Reprodução da coluna “Menu Político”, caderno “People”, edição de 16 de outubro de 2016 do O POVO.


menuVotos nulos, brancos e abstenções

revelam decadência do sistema político

Já repeti algumas vezes que o grande mal causado pelo Partido dos Trabalhadores foi provocar a descrença na política em mais de uma geração de brasileiros, que acreditou em suas propostas: jovens, operários e movimentos sociais.

O PT surgiu em um momento de ebulição popular, depois que os metalúrgicos do ABC escancaram a brecha da “abertura lenta, gradual e segura” da ditadura militar, liberando a tremenda energia social reprimida, que ansiava por democracia e liberdade.

Milhões de pessoas enxergaram no PT a oportunidade para iniciar uma nova fase na vida política brasileira, tanto é que deu quatro mandatos presidenciais ao partido, além de governos estaduais, centenas de prefeituras Brasil afora e um grande número de parlamentares nos legislativos municipal, estadual e federal.
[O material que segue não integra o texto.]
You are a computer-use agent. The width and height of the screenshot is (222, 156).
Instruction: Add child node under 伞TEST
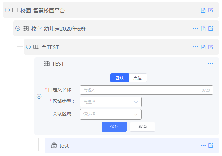click(x=203, y=47)
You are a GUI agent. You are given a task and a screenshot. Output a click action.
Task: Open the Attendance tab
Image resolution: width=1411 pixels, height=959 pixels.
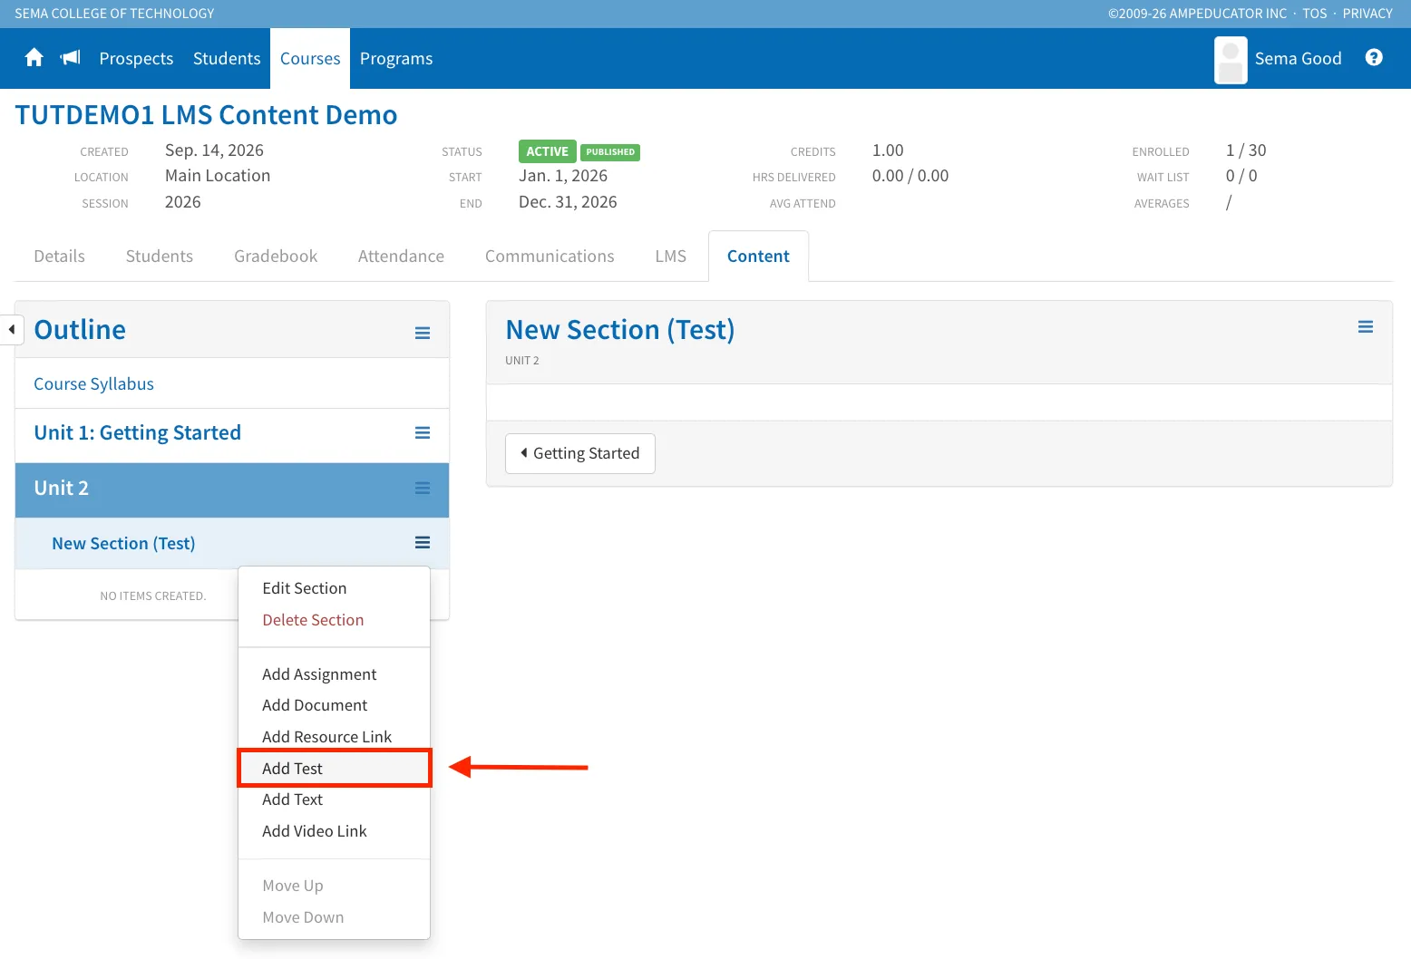pyautogui.click(x=401, y=257)
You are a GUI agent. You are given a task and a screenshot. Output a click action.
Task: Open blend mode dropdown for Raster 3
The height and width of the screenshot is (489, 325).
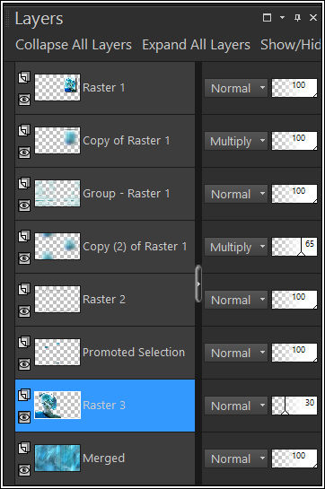(236, 406)
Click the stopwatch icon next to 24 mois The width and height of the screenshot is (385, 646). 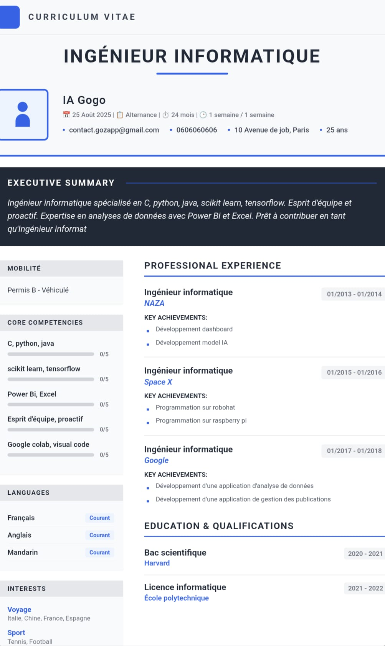point(165,115)
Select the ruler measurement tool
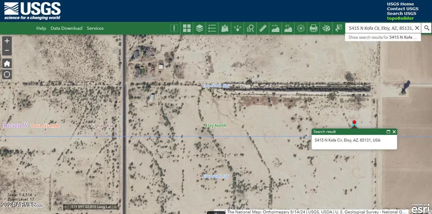Screen dimensions: 432x214 pos(263,28)
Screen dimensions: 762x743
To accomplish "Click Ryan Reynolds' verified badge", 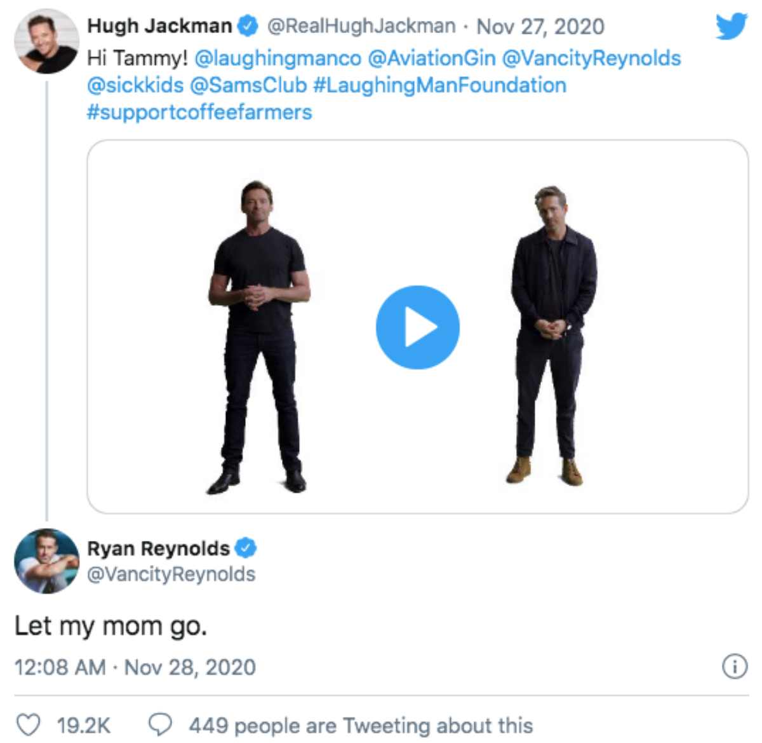I will (245, 548).
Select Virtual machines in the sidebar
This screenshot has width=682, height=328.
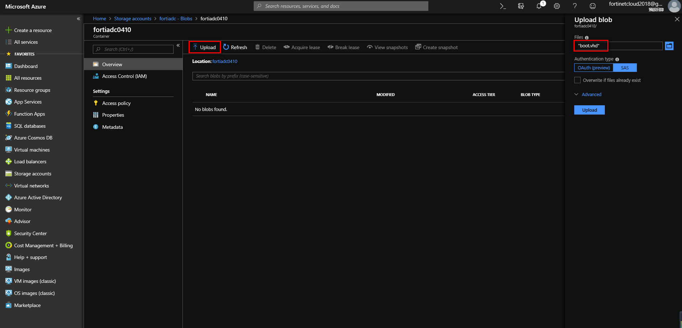[x=31, y=149]
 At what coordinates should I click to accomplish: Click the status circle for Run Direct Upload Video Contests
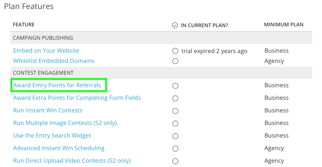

Se uma parte dessa expectativa foi atendida – mais atenção às áreas sociais, por exemplo – os muitos pontos negativos geraram frustração imensa.

Porém, o objetivo do texto não é polemizar sobre os motivos que levaram a esse desânimo, ainda que se possa listar alguns ingredientes: os próprios erros do PT (em primeiro lugar, de propósito); a antipatia que a chamada “mídia” passou a nutrir pelo partido, depois que este assumiu o poder; a rejeição de um segmento da classe média ao ver alguns espaços antes exclusivos ser invadido por pobres; o ódio que a elite sempre devotou à “bandeira vermelha” e também a preferência de certos procuradores em escacaviar qualquer deslize do PT, dando refresco aos partidos com os quais simpatizam.

De outro grupo, partidos e siglas de aluguel, nem é preciso listar a parte que lhes cabe pelo desencanto com a política. São aquilo que sempre foram, um amontoado disforme para defender interesses particulares ou de grupos restritos.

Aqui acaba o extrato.